Federal Register
Posted: August 6, 2019
The Indian Health Service (IHS) Office of Public Health Support, Division of Epidemiology and Disease Prevention (DEDP), in partnership with the IHS Office of Clinical and Preventive Services (OCPS) National Human Immunodeficiency Virus (HIV) & Viral Hepatitis C (HCV) Program and the U.S. Department of Health and Human Services (HHS) Minority HIV/AIDS Fund (MHAF) is accepting applications for competitive supplemental funds to enhance activities in the Epidemiology Program for American Indian/Alaska Native (AI/AN) Tribes and Urban Indian communities.

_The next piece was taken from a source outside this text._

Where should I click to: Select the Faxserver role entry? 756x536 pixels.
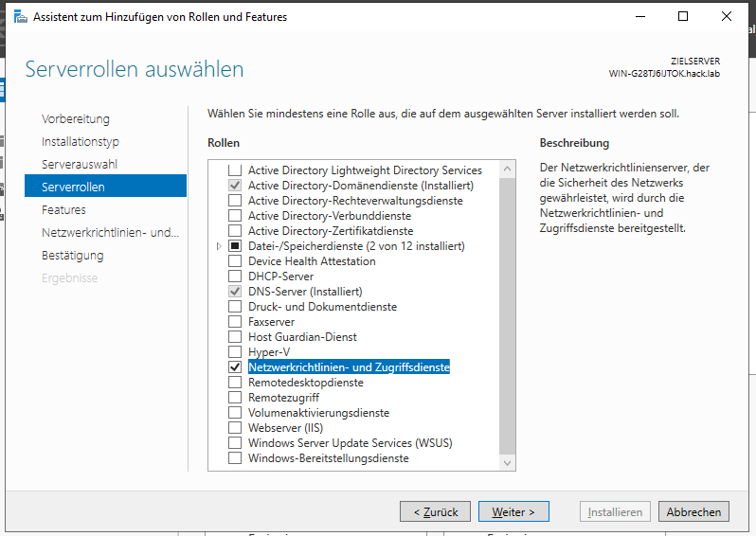(271, 322)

This program is funded by the Office of the Assistant Secretary for Health, HHS, is authorized under the statutory earmark for minority AIDS prevention and treatment activities, and is to be carried out pursuant to Title III of the Public Service Act. The funding is being made available through an intra-Departmental Delegation of Authority (IDDA) to award specific funding for fiscal year (FY) 2019.

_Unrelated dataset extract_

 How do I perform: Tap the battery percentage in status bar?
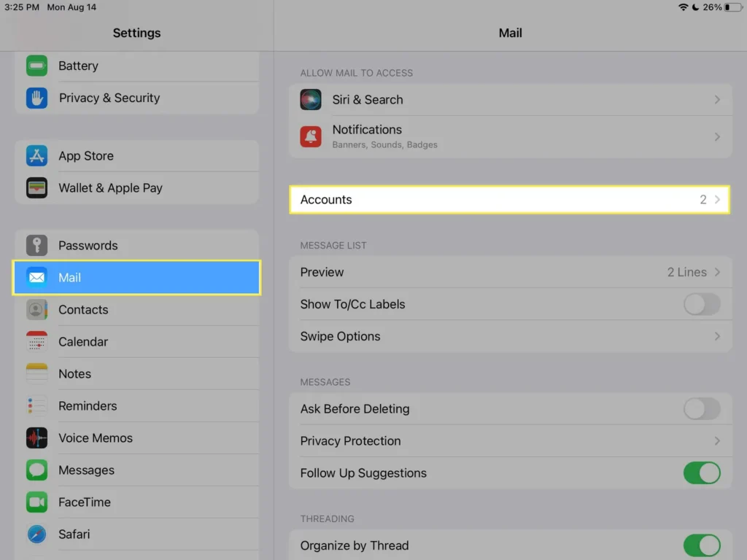713,7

The Tribal Epidemiology Center (TEC) program was authorized by Congress in 1996 as a way to provide public health support to multiple Tribes and Urban Indian communities in each of the IHS Areas. Only current TEC grantees are eligible to apply for the competing supplemental funding under this announcement and must demonstrate that they have complied with previous terms and conditions of the TEC program.
The Office of Infectious Disease and HIV/AIDS Policy (OIDP) is located within the Office of the Assistant Secretary for Health HHS. The OIDP has directed the IHS to make awards to conduct projects and activities in support of the Ending the HIV Epidemic: A Plan for America initiative (EHE). The purpose of MHAF is to reduce new HIV infections, improve HIV-related health outcomes, and to reduce HIV-related health disparities for racial and ethnic minority communities by supporting innovation, collaboration, and the integration of best practices, effective strategies, and promising emerging models in the response to HIV among minority communities.

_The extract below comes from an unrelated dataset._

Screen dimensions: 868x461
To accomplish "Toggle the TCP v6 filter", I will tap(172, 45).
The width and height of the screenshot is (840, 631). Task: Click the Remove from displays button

Current data on the burden of HIV in the United States (U.S.) tells us where HIV transmission occurs more frequently than other jurisdictions. In 2016 and 2017, more than 50% of new HIV diagnoses occurred in 48 counties and the jurisdictions of Washington, District of Columbia (DC) and San Juan, Puerto Rico. In addition, seven states have a substantial rural burden reflecting more than 75 cases and 10% or more of their diagnoses in rural areas.
Our national investments in HIV for nearly four decades have shown remarkable results in preventing new infections, improving health outcomes, and reducing deaths in hundreds of thousands of Americans. Despite this, progress has plateaued and additional effort is needed to ensure that all affected groups derive benefit equally. Some groups, like American Indian/Alaska Native, African American and Latino gay and bisexual men, transgender individuals, or people living in the South, have a higher burden of HIV and experience health disparities at each stage of the HIV care continuum. Southern states today account for an estimated 44% of all people living with an HIV diagnosis in the U.S.,[1] despite having only about one-third (37%) of the overall U.S. population.[2] Diagnosis rates for people in the South are higher than for Americans overall. Eight of the 10 states and all 10 metropolitan statistical areas with the highest rates of new HIV diagnoses are in the South. In addition to the severe burden in the South, nationally there is a high incidence of HIV among transgender individuals, high-risk heterosexuals, and persons who inject drugs.